02-25-2014, 09:56 AM #6
How about I post another picture of the 2 racquet's frame in top of one another tomorrow kay?
02-25-2014, 10:39 AM #7
02-25-2014, 10:47 AM #8
All right then, I shall snap 2 more pictures tomorrow. 1 to compare the dimesions of the racquets for example shaft length and overall length, and the other to compare head loop/size/shape and shaft diameter.
Last edited by LoneRanger; 02-25-2014 at 10:56 AM.
02-25-2014, 10:52 AM #9
Shall I add any other racquets to the picture comparison as well?

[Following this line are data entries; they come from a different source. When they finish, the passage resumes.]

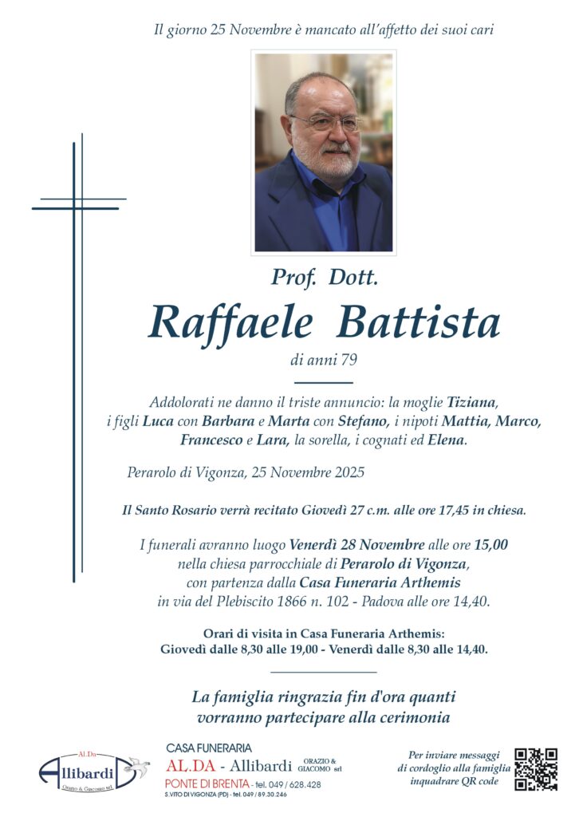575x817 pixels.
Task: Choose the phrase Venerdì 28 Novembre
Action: click(x=356, y=545)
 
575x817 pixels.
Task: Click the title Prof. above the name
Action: click(x=294, y=278)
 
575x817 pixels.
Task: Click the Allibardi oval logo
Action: click(x=82, y=772)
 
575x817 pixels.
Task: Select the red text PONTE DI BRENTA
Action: click(x=203, y=784)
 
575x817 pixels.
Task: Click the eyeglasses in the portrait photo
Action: click(x=325, y=123)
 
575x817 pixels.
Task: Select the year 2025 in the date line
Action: click(x=349, y=472)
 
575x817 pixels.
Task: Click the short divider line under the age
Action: click(x=322, y=383)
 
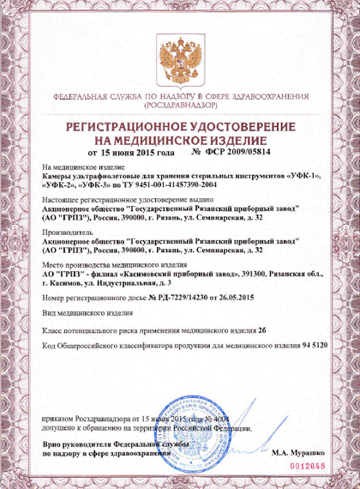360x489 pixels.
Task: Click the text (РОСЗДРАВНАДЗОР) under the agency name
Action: tap(179, 107)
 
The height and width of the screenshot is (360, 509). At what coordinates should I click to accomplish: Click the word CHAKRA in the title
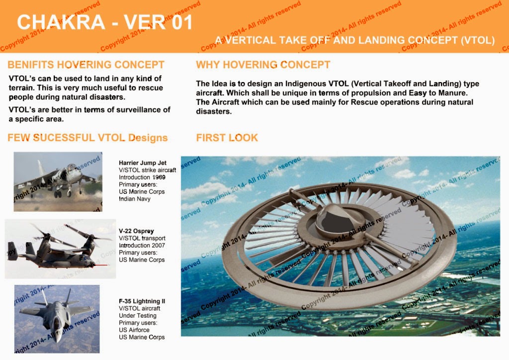(61, 22)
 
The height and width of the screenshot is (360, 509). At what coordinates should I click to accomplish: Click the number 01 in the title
(182, 22)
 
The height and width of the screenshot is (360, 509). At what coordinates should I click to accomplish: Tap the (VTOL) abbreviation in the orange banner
(478, 40)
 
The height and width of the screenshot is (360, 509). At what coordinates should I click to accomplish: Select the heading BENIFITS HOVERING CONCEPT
(86, 65)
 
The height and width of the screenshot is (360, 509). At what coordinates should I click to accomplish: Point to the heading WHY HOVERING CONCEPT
(263, 65)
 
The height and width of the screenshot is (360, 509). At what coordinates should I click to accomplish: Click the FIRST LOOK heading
(227, 138)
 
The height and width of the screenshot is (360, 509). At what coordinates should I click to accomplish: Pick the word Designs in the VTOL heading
(148, 138)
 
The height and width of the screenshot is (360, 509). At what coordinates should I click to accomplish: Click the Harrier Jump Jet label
(143, 163)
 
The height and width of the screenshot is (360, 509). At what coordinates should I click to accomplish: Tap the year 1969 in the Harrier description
(159, 177)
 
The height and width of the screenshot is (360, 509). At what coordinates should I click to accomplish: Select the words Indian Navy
(135, 199)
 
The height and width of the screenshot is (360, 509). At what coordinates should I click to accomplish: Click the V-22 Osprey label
(136, 231)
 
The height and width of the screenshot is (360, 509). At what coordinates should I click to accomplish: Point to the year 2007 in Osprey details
(159, 246)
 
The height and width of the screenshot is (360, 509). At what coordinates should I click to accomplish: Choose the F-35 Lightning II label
(142, 301)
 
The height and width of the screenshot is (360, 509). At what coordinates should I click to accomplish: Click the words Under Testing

Last edited by LoneRanger; 02-25-2014 at 10:56 AM.
02-25-2014, 10:56 AM #10
VT80, VTZF, ZSPD, VTZF2 should be perfect
02-25-2014, 10:58 AM #11
02-25-2014, 10:59 AM #12
Well... I'll see if I can get a Voltric 80 in the picture, I only 1 person who has one but I don't know whether he'll use it tomorrow. I probably will though. As for the Voltric Z Force, I can't help you out there. Mine broke 4 weeks ago and I can't find any shop nor friends who have it in hand. I'll try though
02-25-2014, 11:01 AM #13
Sorry Naim.F.C, I don't seem to be able to find any stores carrying Victor products down here in SG.
02-25-2014, 11:03 AM #14
In that case, then don't worry about the others as long as you have the VTZF2, ZSPD, and one other regular isometric racket.
02-25-2014, 11:06 AM #15
Okay. I've an ArcSaber 11 and ArcSaber 11 Taufik Hidayat Edition. Maybe I shall put 1 of them in as well. I'll also put in Li Ning Woods N90 II and maybe... Umm... Some other Voltric/Nanospeed/Nanoray/ArcSaber
So my picture will include the following: Li Ning Woods N90 II, Yonex Voltric Z Force II, Yonex Nanoray Z Speed, Yonex ArcSaber 11 Taufik Hidayat and probably 1 more from Yonex with an isometric head.
02-25-2014, 04:57 PM #16
Probably you can place your whole collection.